Economy

Small But Mighty

Dominican MSMEs

According to the FondoMicro 2013 survey, there are 791236 micro, small, and medium-sized enterprises (MSMEs) in the Dominican Republic. These companies employ over 2.1 million persons, who represent 46.2% of […]

According to the FondoMicro 2013 survey, there are 791236 micro, small, and medium-sized enterprises (MSMEs) in the Dominican Republic. These companies employ over 2.1 million persons, who represent 46.2% of the economically active population, and 54.4 % of the total employment in the country. The MSMEs sector is pivotal for the Dominican Republic’s economy, as MSMEs account for 27% of country’s GDP, and represent 97% of 600,000 Dominican companies.

LOCAL INITIATIVES

In accordance with Law No. 488-08, enacted on December 30, 2008, which establishes the regulatory regime for the development and competitiveness of Dominican MSMEs, and President Medina’s strategic development guidelines, the Dominican Republic is focused on promoting opportunities for MSMEs, and small business development centers (SBDC), which aim to facilitate their insertion into global markets. This promotion strategy includes initiatives such as: financing, integration, associative practices, and capacity building.

The Dominican government has assigned the responsibility of designing and implementing the respective work plans among different public institutions; the Ministry of Industry and Commerce (MIC), through its Vice-Ministry of National Council of Promotion and Encouragement of Micro, Small, and Medium Enterprises (PROMIPYME), as well as the Export and Investment Center of the Dominican Republic (CEI-RD), are the key institutions responsible for introducing the necessary programs on entrepreneurship, competitiveness, market access, ICT, as well as the implementation of quality systems, international negotiations, and technical assistance.

Moreover, several private organizations, such as: National Confederation of Small and Medium Enterprises (CODOPYME), Association of Industries of the Dominican Republic (AIRD), National Confederation of Small and Medium Construction Enterprises (COPYMECON), and the Santo Domingo Chamber of Commerce (CCPSD) are also strongly engaged in activities to strengthen the role of MSMEs sector.

ONE-STOP WINDOW

In October 2013, the Government has launched a one-stop window in order to facilitate starting new businesses and formalizing the existing ones. “Our goal is to promote the creation and formalization of small, micro and medium-sized businesses, taking into account that this sector represents 96% of the companies in the country and contributes 27% to GDP,” noted the Minister of Industry and Commerce, José del Castillo Saviñón.

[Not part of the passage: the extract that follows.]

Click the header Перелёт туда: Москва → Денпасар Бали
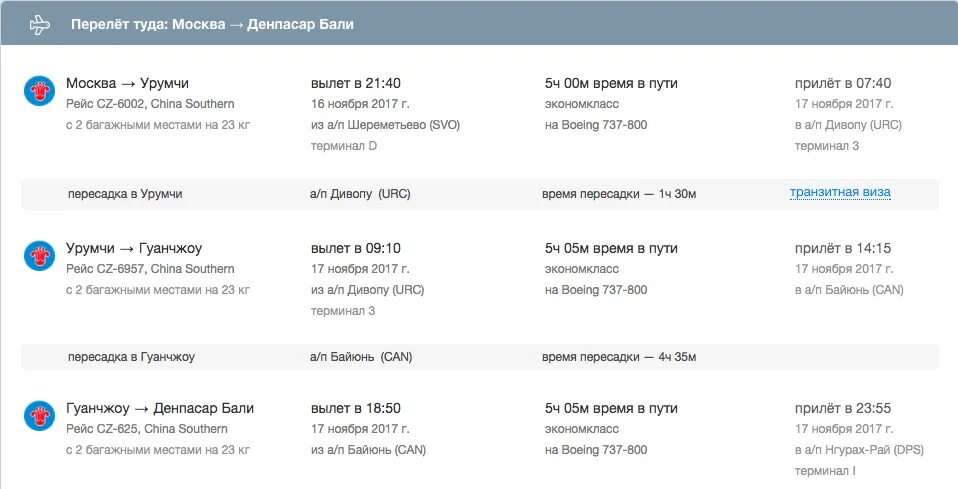 tap(212, 24)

Previously the formalization process lasted approximately a month, and involved seven transfers, three forms, and four visits to different administrative units. “Now, through www.formalizate.gob.do, the process to form company is done in only seven working days, and only one transfer to the Chamber of Commerce.”

FOREIGN SUPPORT

In January 2014, the Inter-American Development Bank (IDB) approved a loan of up to US$30 million to help expand access to credit for Dominican MSMEs. The initiative seeks to increase their productivity by facilitating access to medium- and long-term credits through intermediate financial institutions. By financing investment projects, permanent working capital, and technical assistance, the project attempts to increase labor productivity and sales among Dominican MSMEs. The IDB loan has a term of 25 years, a grace period of 5 years, and an interest rate based on the London Interbank Offered Rate (LIBOR).

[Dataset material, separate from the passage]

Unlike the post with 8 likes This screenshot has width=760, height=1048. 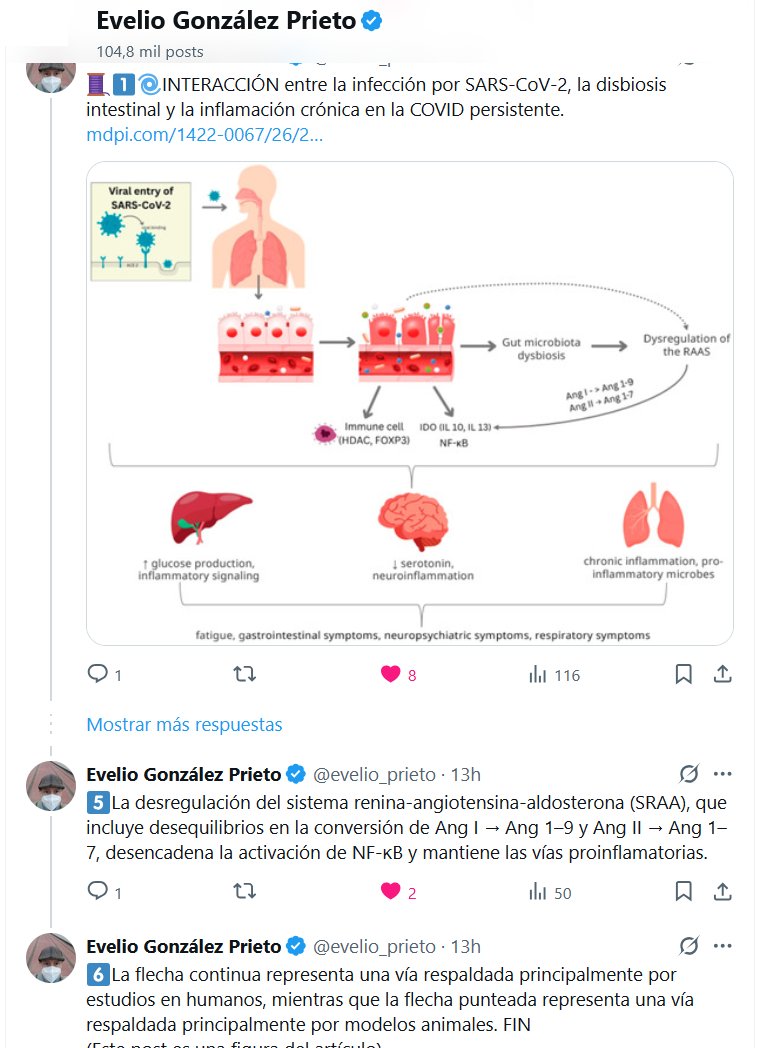click(391, 675)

Furthermore, in July 2014, the Inter-American Investment Corporation (IIC) approved a US$3 million loan to Banco Múltiple Santa Cruz to finance 200 loans to the Dominican Republic’s MSMEs, primarily for foreign trade operations and working capital. “The purpose of this operation is to strengthen ties between the IIC and Banco Santa Cruz to continue developing the Corporation’s lines of business geared to SMEs in the Dominican Republic and help diversify their sources of medium- and long-term financing,” commented Sandra Reyes Correa, IIC’s senior investment officer. This loan was the IIC’s second operation with Banco Santa Cruz. The first one benefited 70 Dominican MSMEs. “The experience acquired through the IIC in global best practice has substantially improved our internal practices, enabling us day by day to strengthen our competitive advantages,” said Rafael Jiminian, Banco Santa Cruz’s executive vice president for business. “The funding approved will likewise enable us to continue our aggressive pursuit of business in our main segment, SMEs.”